Fig. (4) Analysis of the correlation between the rate of formation of C-7 from [14C]-VNP40101M (25 µM) and marker CYP and FMO activities in a bank of human liver microsomes (n = 10). Note: Only the highest Pearson product moment correlation r is shown on the appropriate graph above.

Table 4

Formation of C-7 and Loss of Substrate in Incubations of [¹⁴C]-VNP40101M (25 and 100 µM) with Various Recombinant Human CYP Enzymes (25 pmol/Incubation) Expressed in E. coli (Bactosomes)

Table 5

Formation of C-7 and Loss of Substrate in Incubations of [¹⁴C]-VNP40101M (25 and 100 µM) with Various Recombinant Human CYP Enzymes (25 pmol/Incubation) Expressed in Insect Cells (Supersomes).

Results are shown in Table 6 and Fig. (4). The sample-to-sample variation in the formation of C-7 from [¹⁴C]-VNP40101M (25 µM e.g. 0.25 µM (2.5 pmol per injection)) was evaluated among 16 individual samples. The formation of C-7 was not observed in four individuals all of which had low CYP2B6 activity. The data suggested that two individuals were outliers for CYP2C19 activity resulting in an artificially high correlation to CYP2C19 activity. Therefore, these two individuals were not included. The sample-to-sample variation (n = 10) in the formation of C-7 correlated strongly with CYP2B6 activity as measured by bupropion hydroxylation (r = 0.923). Formation of C-7 correlated to a lesser extent (i.e., r = 0.5 or greater) with three other CYP activities, namely CYP2A6 activity as measured by coumarin 7;hydroxylation (r = 0.678), CYP2D6 activity as measured by dextromethorphan O-demethylation(r = 0.691) and CYP3A4 activity as measured by testosterone 6β-hydroxyl-ation (r = 0.572). Although the correlation with CYP2A6 and CYP2D6 activity were moderate, it was possible that the correlation observed was an artifact due to the enzyme-to-enzyme correlation with CYP2B6 activity among the individual microsomal samples (i.e., r = 0.598 and r = 0.401).

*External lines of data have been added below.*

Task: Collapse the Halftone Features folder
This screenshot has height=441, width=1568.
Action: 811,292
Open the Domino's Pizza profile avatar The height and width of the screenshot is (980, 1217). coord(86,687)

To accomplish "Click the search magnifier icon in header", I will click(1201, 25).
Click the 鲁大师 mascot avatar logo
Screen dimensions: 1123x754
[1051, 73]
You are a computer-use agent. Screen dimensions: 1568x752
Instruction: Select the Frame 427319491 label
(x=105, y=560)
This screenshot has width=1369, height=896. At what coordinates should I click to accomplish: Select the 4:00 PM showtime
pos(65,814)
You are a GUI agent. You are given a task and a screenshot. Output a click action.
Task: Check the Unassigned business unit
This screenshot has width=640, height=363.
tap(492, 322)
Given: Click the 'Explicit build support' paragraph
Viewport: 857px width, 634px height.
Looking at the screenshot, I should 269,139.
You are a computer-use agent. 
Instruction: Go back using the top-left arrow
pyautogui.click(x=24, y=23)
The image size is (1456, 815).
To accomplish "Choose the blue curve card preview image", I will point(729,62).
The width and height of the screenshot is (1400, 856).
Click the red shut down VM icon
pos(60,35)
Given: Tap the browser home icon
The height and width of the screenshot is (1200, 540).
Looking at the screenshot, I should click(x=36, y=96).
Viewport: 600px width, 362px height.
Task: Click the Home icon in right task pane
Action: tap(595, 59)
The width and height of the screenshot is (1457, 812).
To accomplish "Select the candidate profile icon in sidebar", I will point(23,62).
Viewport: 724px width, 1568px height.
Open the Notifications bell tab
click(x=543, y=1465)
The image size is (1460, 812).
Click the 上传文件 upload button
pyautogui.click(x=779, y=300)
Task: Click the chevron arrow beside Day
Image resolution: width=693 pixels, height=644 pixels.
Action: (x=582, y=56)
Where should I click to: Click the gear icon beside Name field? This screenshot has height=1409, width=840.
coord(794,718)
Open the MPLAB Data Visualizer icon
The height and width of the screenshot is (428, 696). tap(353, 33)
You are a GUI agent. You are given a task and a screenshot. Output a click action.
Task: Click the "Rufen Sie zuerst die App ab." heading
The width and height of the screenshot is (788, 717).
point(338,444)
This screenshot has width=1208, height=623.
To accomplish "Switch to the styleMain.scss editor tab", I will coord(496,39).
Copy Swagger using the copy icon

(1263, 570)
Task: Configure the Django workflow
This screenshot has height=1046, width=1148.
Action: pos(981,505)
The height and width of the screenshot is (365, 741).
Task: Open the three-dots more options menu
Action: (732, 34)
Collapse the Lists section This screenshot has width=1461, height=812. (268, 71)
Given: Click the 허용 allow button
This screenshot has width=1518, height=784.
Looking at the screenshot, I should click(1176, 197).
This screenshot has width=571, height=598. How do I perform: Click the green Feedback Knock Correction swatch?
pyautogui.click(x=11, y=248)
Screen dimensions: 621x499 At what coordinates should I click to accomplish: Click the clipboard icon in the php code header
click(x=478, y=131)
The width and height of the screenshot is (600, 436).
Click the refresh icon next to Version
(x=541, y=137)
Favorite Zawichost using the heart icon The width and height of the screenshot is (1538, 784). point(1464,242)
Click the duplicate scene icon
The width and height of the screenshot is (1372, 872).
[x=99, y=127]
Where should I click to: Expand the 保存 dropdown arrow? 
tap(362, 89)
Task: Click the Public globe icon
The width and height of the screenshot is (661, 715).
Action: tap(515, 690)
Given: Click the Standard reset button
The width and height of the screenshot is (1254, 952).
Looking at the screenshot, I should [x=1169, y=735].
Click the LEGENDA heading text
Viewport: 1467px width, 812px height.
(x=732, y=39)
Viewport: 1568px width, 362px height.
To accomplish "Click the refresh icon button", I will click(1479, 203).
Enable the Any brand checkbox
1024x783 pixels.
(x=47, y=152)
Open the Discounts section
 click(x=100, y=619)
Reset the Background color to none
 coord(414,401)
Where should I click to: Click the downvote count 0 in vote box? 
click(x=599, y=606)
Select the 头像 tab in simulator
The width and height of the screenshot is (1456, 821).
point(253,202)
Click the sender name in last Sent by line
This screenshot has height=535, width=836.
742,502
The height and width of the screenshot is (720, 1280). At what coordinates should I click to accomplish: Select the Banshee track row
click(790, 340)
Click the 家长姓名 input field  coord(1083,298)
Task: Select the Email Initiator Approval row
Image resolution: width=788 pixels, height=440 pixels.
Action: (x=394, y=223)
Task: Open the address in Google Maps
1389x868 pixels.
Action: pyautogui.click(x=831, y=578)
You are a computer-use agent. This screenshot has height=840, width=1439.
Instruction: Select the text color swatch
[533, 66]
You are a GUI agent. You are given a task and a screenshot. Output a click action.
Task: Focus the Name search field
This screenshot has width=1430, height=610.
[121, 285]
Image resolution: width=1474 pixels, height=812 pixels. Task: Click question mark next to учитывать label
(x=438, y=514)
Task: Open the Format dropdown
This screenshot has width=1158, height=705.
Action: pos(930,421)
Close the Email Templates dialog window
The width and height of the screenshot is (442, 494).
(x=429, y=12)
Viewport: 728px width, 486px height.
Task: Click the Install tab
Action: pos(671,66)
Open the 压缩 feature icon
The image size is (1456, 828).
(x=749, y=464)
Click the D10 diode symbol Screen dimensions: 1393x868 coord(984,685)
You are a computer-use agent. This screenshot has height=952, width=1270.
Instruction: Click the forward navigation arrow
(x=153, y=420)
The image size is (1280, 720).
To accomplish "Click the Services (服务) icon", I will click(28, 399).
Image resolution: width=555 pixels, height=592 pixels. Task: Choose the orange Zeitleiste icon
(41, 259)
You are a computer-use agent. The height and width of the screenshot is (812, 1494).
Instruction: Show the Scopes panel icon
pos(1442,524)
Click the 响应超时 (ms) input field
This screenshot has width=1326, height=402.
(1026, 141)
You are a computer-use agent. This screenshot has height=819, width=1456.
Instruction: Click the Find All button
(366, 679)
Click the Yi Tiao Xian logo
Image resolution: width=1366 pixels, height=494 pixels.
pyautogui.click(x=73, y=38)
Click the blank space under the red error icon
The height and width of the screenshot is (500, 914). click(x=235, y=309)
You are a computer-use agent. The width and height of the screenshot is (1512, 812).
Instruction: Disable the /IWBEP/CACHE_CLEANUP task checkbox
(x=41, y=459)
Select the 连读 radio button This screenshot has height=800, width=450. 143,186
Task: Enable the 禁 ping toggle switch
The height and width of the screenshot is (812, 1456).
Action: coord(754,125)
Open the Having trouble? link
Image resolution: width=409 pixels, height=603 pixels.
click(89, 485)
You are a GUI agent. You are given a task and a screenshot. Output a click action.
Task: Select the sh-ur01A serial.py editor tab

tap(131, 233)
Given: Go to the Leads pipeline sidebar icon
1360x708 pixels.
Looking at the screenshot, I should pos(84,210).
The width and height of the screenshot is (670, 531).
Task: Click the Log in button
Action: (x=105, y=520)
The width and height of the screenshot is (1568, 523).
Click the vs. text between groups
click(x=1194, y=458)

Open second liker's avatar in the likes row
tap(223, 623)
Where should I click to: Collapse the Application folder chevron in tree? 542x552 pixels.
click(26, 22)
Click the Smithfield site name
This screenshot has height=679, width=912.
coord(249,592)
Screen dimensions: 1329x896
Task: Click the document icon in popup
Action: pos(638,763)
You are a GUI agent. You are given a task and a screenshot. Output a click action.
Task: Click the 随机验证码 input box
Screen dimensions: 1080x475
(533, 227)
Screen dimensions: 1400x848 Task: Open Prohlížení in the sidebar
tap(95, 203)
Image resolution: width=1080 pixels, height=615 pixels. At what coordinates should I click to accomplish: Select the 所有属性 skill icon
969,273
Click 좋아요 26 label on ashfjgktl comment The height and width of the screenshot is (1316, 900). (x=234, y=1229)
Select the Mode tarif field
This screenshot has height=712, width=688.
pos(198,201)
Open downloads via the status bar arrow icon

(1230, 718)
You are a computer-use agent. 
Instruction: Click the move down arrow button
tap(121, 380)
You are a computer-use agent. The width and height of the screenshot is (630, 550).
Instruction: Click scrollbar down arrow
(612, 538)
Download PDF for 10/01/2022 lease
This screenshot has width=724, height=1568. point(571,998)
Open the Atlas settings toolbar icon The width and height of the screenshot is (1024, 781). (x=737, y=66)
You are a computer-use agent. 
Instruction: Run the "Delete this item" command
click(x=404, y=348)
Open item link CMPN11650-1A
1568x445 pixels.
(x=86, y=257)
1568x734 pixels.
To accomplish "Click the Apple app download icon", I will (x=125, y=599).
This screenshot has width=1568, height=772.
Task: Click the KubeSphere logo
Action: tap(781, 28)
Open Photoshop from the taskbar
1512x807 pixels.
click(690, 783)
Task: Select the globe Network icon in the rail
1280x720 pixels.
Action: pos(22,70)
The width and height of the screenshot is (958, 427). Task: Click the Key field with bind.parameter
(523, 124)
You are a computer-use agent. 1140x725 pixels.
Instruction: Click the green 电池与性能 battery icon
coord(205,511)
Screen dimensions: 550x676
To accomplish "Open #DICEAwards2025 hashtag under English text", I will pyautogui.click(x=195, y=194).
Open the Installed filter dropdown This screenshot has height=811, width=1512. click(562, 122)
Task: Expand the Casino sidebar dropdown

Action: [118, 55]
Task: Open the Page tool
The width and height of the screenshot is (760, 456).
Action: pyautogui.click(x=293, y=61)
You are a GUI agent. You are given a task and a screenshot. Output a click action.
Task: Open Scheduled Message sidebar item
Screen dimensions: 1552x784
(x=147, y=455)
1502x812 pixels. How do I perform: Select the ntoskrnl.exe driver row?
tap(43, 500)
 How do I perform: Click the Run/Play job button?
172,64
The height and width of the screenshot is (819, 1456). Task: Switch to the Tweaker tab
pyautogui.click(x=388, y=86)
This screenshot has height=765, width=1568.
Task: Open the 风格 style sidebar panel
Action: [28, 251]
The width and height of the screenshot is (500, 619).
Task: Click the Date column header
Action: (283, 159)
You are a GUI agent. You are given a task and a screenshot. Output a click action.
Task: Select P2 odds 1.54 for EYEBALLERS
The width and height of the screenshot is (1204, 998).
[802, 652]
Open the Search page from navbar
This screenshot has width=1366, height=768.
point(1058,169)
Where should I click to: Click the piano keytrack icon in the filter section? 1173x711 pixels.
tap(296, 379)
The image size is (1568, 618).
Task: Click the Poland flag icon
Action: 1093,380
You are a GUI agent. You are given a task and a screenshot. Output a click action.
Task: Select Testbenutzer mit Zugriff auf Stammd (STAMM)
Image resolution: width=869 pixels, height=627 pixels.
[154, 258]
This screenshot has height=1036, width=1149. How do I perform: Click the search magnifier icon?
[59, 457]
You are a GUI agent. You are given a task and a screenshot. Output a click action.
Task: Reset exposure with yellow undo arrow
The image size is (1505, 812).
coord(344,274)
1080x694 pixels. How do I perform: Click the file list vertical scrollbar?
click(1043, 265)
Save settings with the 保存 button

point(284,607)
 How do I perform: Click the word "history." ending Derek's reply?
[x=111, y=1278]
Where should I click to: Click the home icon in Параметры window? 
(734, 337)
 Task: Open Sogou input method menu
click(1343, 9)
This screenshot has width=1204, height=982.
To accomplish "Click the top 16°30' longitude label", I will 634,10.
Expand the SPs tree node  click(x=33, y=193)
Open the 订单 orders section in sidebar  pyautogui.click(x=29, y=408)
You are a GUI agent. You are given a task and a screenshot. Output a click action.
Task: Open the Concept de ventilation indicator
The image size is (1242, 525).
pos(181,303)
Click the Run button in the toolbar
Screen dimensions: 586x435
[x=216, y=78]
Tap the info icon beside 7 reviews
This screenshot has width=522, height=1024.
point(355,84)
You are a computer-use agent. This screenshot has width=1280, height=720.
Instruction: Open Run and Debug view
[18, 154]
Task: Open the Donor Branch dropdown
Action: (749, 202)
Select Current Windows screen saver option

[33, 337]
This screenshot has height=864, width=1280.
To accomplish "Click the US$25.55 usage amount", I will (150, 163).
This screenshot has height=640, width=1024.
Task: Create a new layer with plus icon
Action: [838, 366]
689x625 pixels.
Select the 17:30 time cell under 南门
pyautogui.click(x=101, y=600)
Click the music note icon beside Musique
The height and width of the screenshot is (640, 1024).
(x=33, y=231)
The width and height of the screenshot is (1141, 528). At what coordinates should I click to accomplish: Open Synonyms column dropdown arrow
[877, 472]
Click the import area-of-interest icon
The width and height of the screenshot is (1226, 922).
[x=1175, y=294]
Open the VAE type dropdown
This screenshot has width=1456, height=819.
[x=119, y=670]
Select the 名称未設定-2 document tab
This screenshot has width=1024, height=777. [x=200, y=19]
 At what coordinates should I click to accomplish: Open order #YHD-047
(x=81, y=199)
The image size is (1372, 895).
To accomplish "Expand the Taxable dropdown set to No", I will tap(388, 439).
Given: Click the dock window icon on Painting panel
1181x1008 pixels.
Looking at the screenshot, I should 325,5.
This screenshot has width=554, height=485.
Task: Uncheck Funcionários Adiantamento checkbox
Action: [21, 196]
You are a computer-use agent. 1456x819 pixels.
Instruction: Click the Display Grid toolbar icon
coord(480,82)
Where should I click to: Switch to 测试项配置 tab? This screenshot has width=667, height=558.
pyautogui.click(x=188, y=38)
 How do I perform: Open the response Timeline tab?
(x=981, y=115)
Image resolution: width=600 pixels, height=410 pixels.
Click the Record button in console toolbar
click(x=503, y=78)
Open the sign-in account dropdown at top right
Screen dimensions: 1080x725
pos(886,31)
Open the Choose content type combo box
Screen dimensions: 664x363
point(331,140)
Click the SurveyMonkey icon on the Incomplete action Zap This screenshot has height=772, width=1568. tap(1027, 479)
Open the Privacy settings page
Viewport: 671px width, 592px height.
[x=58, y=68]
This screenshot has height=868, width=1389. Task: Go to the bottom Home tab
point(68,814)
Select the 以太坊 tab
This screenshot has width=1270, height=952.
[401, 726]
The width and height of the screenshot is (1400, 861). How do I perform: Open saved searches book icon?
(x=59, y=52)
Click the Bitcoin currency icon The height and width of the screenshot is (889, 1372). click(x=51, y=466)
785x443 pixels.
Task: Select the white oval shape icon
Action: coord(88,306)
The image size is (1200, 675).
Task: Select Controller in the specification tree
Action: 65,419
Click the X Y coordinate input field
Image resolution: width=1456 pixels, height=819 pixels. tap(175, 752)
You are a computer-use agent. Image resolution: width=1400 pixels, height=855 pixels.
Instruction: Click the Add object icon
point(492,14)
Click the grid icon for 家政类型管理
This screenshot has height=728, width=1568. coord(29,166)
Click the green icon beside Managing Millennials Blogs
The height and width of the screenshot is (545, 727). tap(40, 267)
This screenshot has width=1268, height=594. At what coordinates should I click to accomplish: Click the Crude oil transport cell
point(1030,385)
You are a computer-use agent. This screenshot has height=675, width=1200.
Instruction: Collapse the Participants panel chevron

The linear regression lines for the aforementioned enzymes did not pass through or near the origin, which suggests that multiple enzymes are involved in the formation of C-7. Multivariate regression analysis was performed with CYP2B6 and CYP3A4 to further assess the contribution of these enzymes to the formation of C;7. This approach can successfully identify enzymes involved when each enzyme contributes 25% or more to metabolite formation, but it will likely not identify an enzyme that contributes substantially less than 25% [15]. The sample-to-sample variation in the formation of C-7 correlated well with CYP2B6 activity (r = 0.923), but the correlation improved when the variation in CYP3A4 activity (as measured by testosterone hydroxylation) was taken into consideration (r = 0.945).

Table 6

Analysis of the Correlation Between the Rate of Formation of C-7 from [¹⁴C]-VNP40101M (25 µM) and Marker CYP and FMO Activities in a Bank of Human Liver Microsomes (n = 10)

In each reaction phenotyping experiment, additional incubations were conducted at half and twice the normal protein concentration (1 mg protein/mL) and half and twice the normal incubation period (10 min) to ascertain whether metabolite formation was directly proportional to protein concentration and incubation time from experiment to experiment. In incubations with NADPH-fortified pooled human liver microsomes, the formation of C;7 tended to increase with increasing incubation time and protein concentration; however, formation of C-7 was not linear with respect to either of these parameters. In addition, the formation of C-7 was not proportional to substrate concentration.